The Open Adoption Roundtable is a series of occasional writing prompts about open adoption. It’s designed to showcase of the diversity of thought and experience in the open adoption community. We’re up to Open Adoption Roundtable #44.
Adoptive parent Luna of Life From Here recently wrote a powerful post about what “openness” means to her. Someone suggested that it would make a good roundtable topic, and I agree! Our writing prompt for this round:
What is “openness” to you?
I kept the paragraph that explained the prompt in because I think Luna’s post is beautiful. At this moment, I think it should be required reading for all prospective adoptive parents, and perhaps all adoptive parents as well. It’s really that good.
Sometimes, when I think or talk about openness, I feel like a hypocrite. I’m not very good at initiating contact with anyone. My mother used to complain that I never called her. And, unlike when most mothers say this, it was true. I rarely call anyone, unless I have a question or something specific to say, or it’s a birthday or holiday. My children’s birth parents probably think I’m quite rude for never calling. But I just don’t call people. Now, if they were to call me, great! I’ll talk to anyone who calls, assuming I’m not asleep. I’ll even call people back. I just won’t call them in the first place.
I vastly prefer letters and email. I can put everything that’s happened for two months in a 9-page letter and mail it out with pictures. Late. I’m always late with updates. I have “late” genes from both sides of my family. You can ask my Dad and my Uncle Joe.

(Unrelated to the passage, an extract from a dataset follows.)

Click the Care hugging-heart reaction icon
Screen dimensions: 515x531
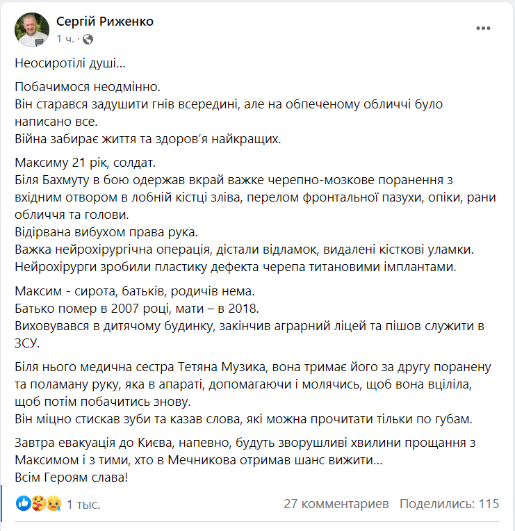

Mostly, openness means that the potential for contact is there. It’s not weird to hear from S or her mom, or Laine, or Harris. It’s usually a nice surprise, in fact.
Openness means that Jackson can call his birth-grandmother and ask about his brother’s teeth. (Long story.)

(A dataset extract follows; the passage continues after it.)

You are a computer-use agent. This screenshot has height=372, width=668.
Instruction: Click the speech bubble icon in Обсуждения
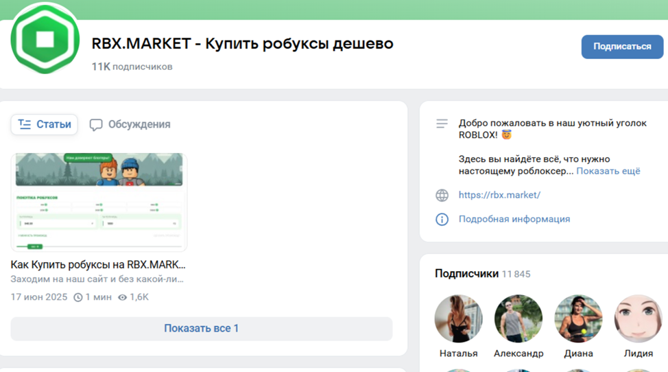96,125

Openness means that my kids will never have to ask “who do I look like?” Especially in Cassie’s case. She and Laine look so much alike, although Laine thinks Cassie looks more like Harris. Jackson looks like his older brother, which is kind of strange, because they have different birth fathers, and I don’t think Iggy looks anything like S.

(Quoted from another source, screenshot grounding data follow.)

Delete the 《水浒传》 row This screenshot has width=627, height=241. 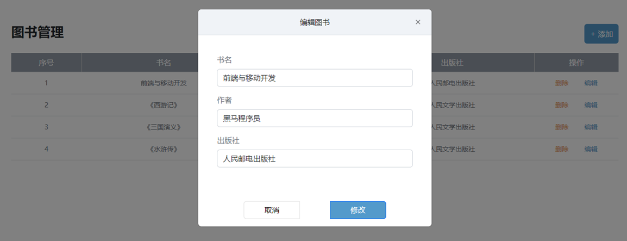click(x=562, y=149)

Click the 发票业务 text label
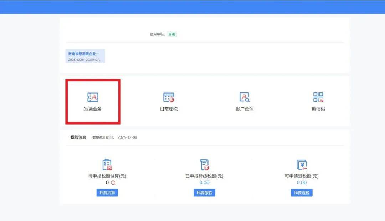[x=93, y=109]
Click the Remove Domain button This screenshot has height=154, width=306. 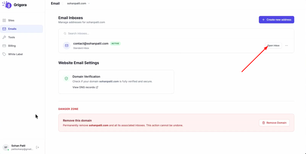point(274,123)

I hope that openness means that my kids know we can talk about adoption, their birth families, and their feelings about them whenever they want.
I hope openness means that my friends know they can ask me any questions that they want. I will not judge them for doing so, and I will answer if I can, or if it’s appropriate.
In the end, openness means that adoption is not something to be ashamed of, it’s not something that should be hushed up, it’s just an everyday, ordinary kind of thing. Because openness is just as much about dispelling archaic notions of adoption from decades past as it is about being able to send my kid’s birthmother a video of Cassie saying “hat.”